Ceban will continue to operate under its own brand names. Ceban’s strong and experienced management team has committed to remain fully involved to further drive growth in already existing markets and in new geographies within Europe.

Transaction details

Medios will acquire a 100% interest in Ceban Pharmaceuticals B.V. from funds managed by Bencis. The purchase price for the transaction includes a cash component of €235.3 million and 1.7 million new Medios shares valued approx. €23.9 million*. The newly issued shares will be subject to a hard lock-up period of 24 months.

The purchase price is financed by Medios from existing cash and an already committed credit facility. The 1.7 million new shares will be issued out of authorized capital against contributions in kind.

The completion of the transaction is subject to the fulfilment of customary closing conditions. The closing of the transaction is expected for the second quarter of 2024.

Preliminary financials FY 2023

Based on preliminary and unaudited figures (IFRS), Medios has reached its guidance and once again grew strongly in the financial year 2023. From January to December 2023, Consolidated revenue increased by c. 11.0% to around €1.8 billion (previous year: €1.61 billion) and thus met the most recent forecast. EBITDA pre1 increased by 10.3% to around € 60.5 million (previous year: €54.9 million) exceeding the most recent forecast of around €60 million. Accordingly, the EBITDA pre1 margin remained at the previous year’s level of 3.4%.

New guidance for 2024 and outlook for 2025 

Assuming the completion of the acquisition of Ceban in the second quarter of 2024, Medios expects revenue in a range of €1.9 to €2.1 billion in the FY 2024 along with an EBITDA pre1 in a range of €82 to €91 million, reflecting a margin of around 4.3% based on the mean value of the respective revenue and EBITDA pre range.

With the realization of synergies and further organic growth Medios expects for FY 2025 revenue to grow to around €2.15 billion and an EBITDA pre of around €110 million, which reflects an increased EBITDA pre1 margin of c. 5.1%.

 

* Based on the closing price of the Medios shares in the XETRA trading system of Frankfurt Stock Exchange on March   14, 2024.
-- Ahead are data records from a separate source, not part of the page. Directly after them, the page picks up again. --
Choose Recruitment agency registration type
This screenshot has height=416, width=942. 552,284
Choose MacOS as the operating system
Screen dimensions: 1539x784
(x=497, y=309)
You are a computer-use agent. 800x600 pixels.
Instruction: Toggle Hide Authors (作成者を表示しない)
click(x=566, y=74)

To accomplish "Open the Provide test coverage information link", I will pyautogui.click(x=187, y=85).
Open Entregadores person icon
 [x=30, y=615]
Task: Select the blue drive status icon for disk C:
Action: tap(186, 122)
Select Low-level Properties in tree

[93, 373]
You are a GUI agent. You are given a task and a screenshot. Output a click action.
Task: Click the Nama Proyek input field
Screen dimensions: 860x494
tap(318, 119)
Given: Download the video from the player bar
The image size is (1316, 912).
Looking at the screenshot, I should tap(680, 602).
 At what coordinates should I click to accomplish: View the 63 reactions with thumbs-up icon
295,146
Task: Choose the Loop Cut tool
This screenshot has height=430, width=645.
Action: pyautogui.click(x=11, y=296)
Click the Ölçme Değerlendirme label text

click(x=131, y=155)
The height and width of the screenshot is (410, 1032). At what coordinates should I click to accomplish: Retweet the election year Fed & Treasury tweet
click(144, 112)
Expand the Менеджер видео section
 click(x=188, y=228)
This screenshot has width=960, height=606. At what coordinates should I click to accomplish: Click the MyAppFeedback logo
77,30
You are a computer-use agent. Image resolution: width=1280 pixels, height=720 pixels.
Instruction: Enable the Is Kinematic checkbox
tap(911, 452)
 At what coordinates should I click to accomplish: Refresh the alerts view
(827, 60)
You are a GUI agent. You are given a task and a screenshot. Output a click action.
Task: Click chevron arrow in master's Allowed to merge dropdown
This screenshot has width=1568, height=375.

1 EBITDA is defined as consolidated earnings before interest, taxes, depreciation and amortization. EBITDA pre is adjusted for special charges for stock options and expenses for M&A activities and for one-time performance-based payments for the acquisition of compounding volumes as well as from 2024 expenses for ERP-System implementation.

——————-

About Medios AG

Medios AG is the leading provider of Specialty Pharma Solutions in Germany. As a competence partner and expert, Medios covers all relevant aspects of the supply chain in this field: from pharmaceutical supply to the manufacture of patient-specific therapies including blistering. The focus is on optimal patient care via specialized pharmacies.
Medios AG is Germany’s first listed Specialty Pharma company. The shares (ISIN: DE000A1MMCC8) are listed on the Regulated Market of the Frankfurt Stock Exchange (Prime Standard).

 www.medios.ag

 

About Ceban Pharmaceuticals

Ceban has modern GMP-compliant manufacturing facilities for sterile and nonsterile pharmaceutical compounding and the repacking of APIs. Ceban also owns the “Medsen” chain of 23 pharmacies in the Netherlands. Ceban currently supplies a total of around 3,300 pharmacies and more than 200 hospitals in the Netherlands, Belgium, and Spain with APIs, and both sterile and non-sterile compounded medicines. Sterile preparations include ophthalmic preparations, analgesics, and antibiotics; non-sterile preparations cover antipsychotics, antiemetics, analgesics, diuretics, and antibiotics.

www.cebanpharma.com

 

About Bencis:

Bencis is an independent investment company that supports business owners and management teams in achieving their growth ambitions. Working out of offices in Amsterdam, Brussels and Düsseldorf, Bencis has been investing in strong and successful businesses in the Netherlands, Belgium and Germany since 1999.

www.bencis.com

 

Contact

Claudia Nickolaus
Head of Investor & Public Relations, ESG Communications
Medios AG
Heidestraße 9 | 10557 Berlin
T +49 30 232 566 800
c.nickolaus@medios.ag
www.medios.ag

 

Disclaimer

This communication contains forward-looking statements that are subject to certain risks and uncertainties. Future results could differ materially from those currently anticipated as a result of various risk factors and uncertainties, including, but not limited to, changes in business, economic and competitive conditions, foreign exchange rate fluctuations, uncertainties in litigation or investigative proceedings and the availability of financing.

 


18.03.2024 CET/CEST Dissemination of a Corporate News, transmitted by EQS News – a service of EQS Group AG.
The issuer is solely responsible for the content of this announcement.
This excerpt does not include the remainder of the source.